__Problem statement__
Omit the pictures, and output the rest of the entries exactly as written.

━━━━━ Dataset excerpts

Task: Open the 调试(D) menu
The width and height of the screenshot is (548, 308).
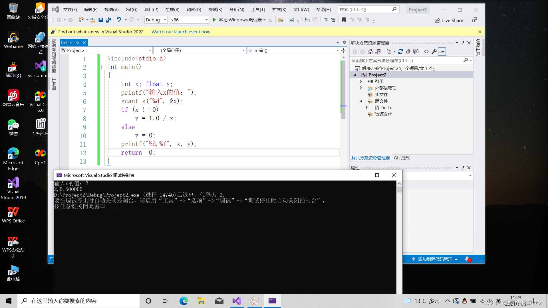Action: tap(194, 10)
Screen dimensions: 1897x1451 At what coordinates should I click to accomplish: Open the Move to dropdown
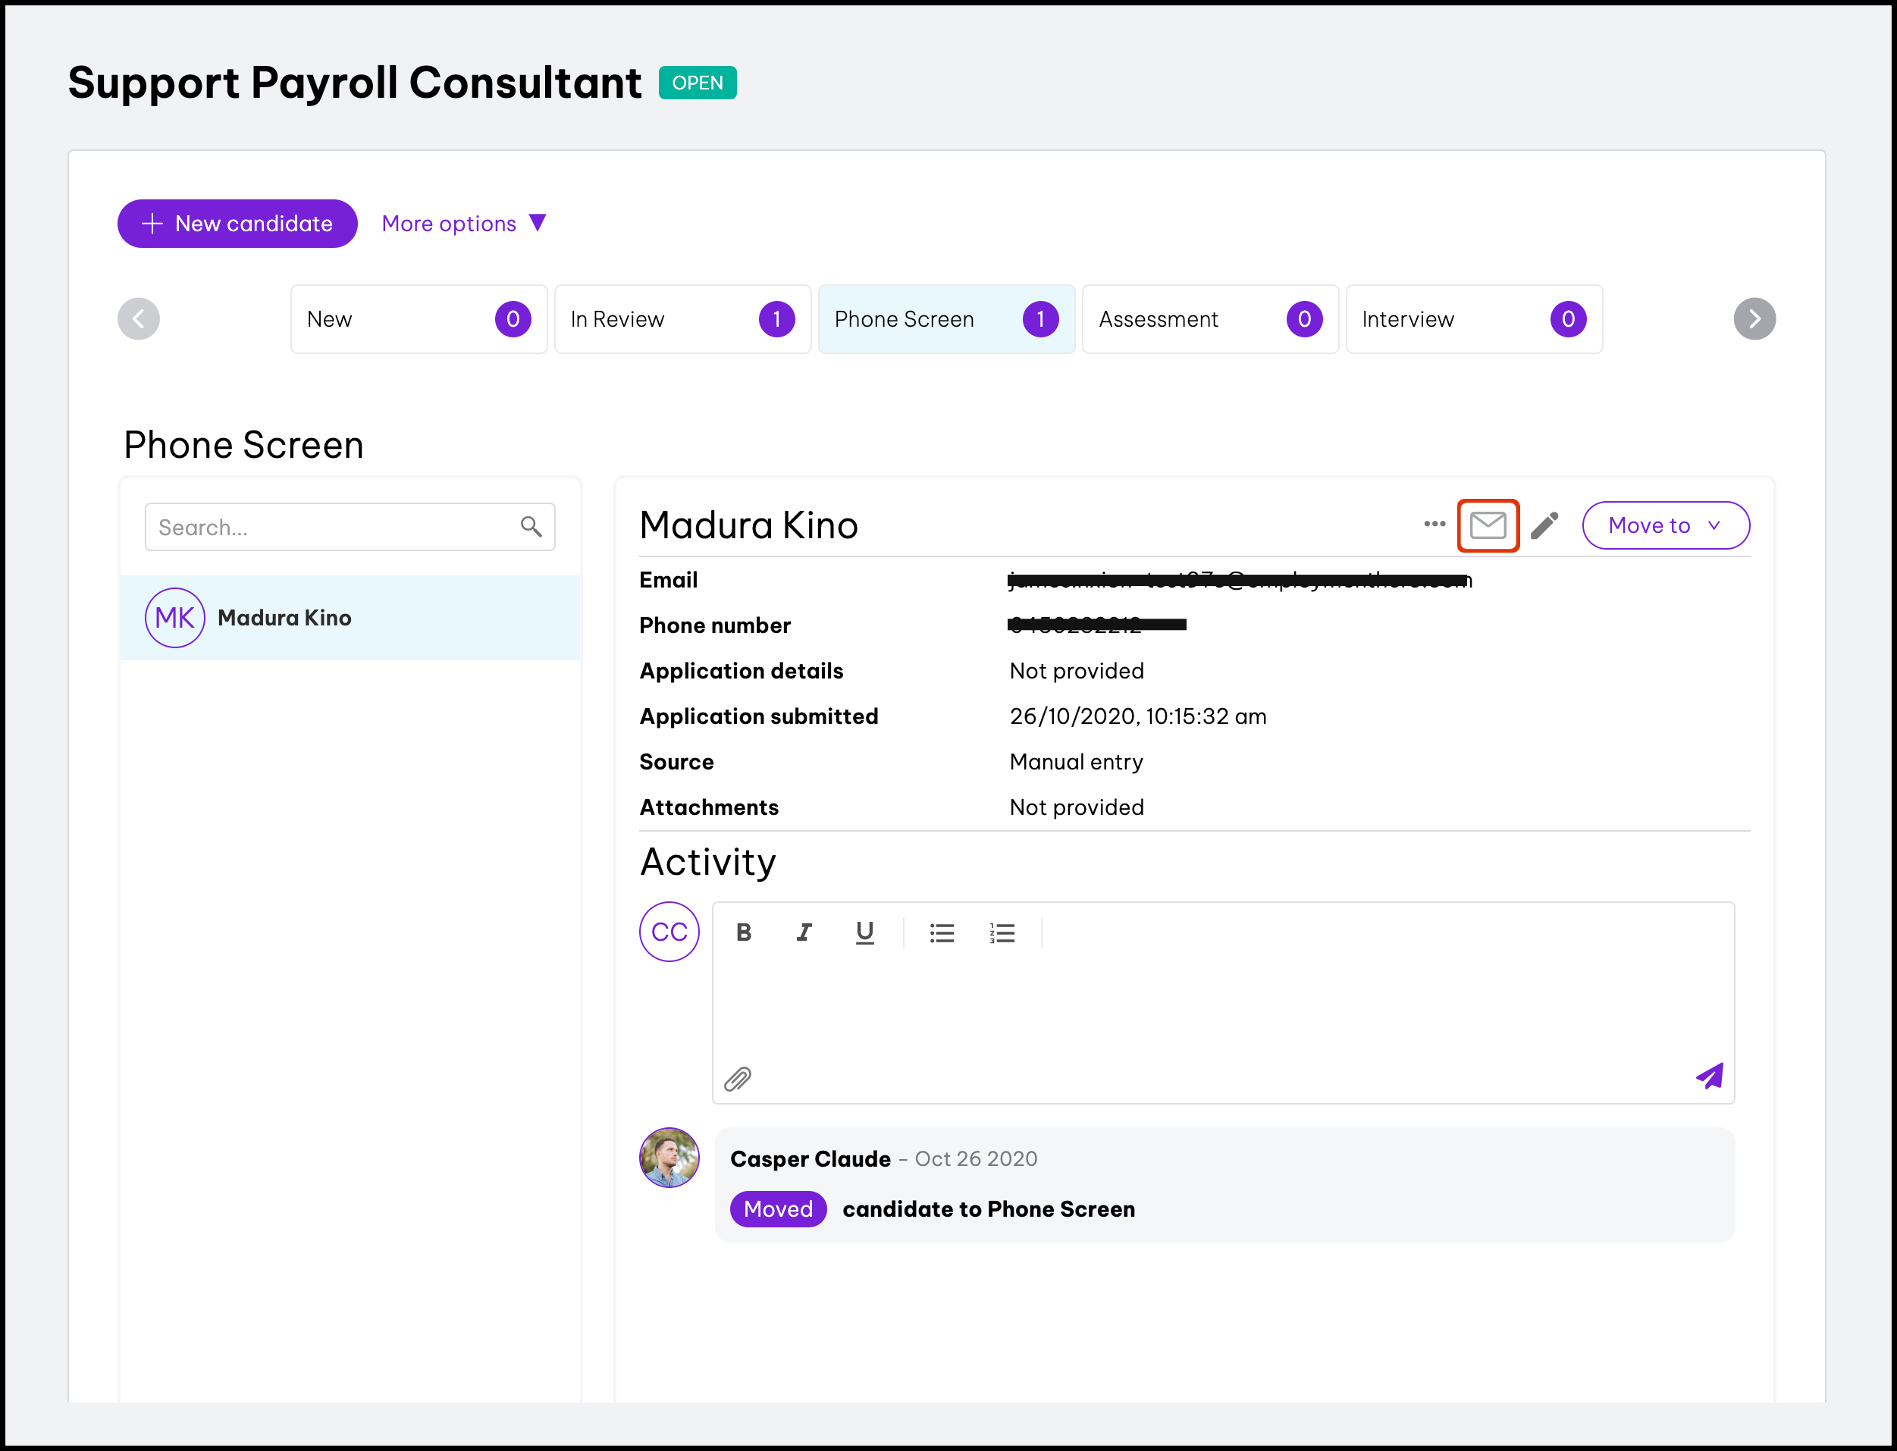1665,525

━━━━━━━━━━

__Response below__
Task: Open the 调试(D) menu
The width and height of the screenshot is (548, 308).
Action: tap(194, 10)
Screen dimensions: 1897x1451 At what coordinates should I click to accomplish: Open the Move to dropdown
1665,525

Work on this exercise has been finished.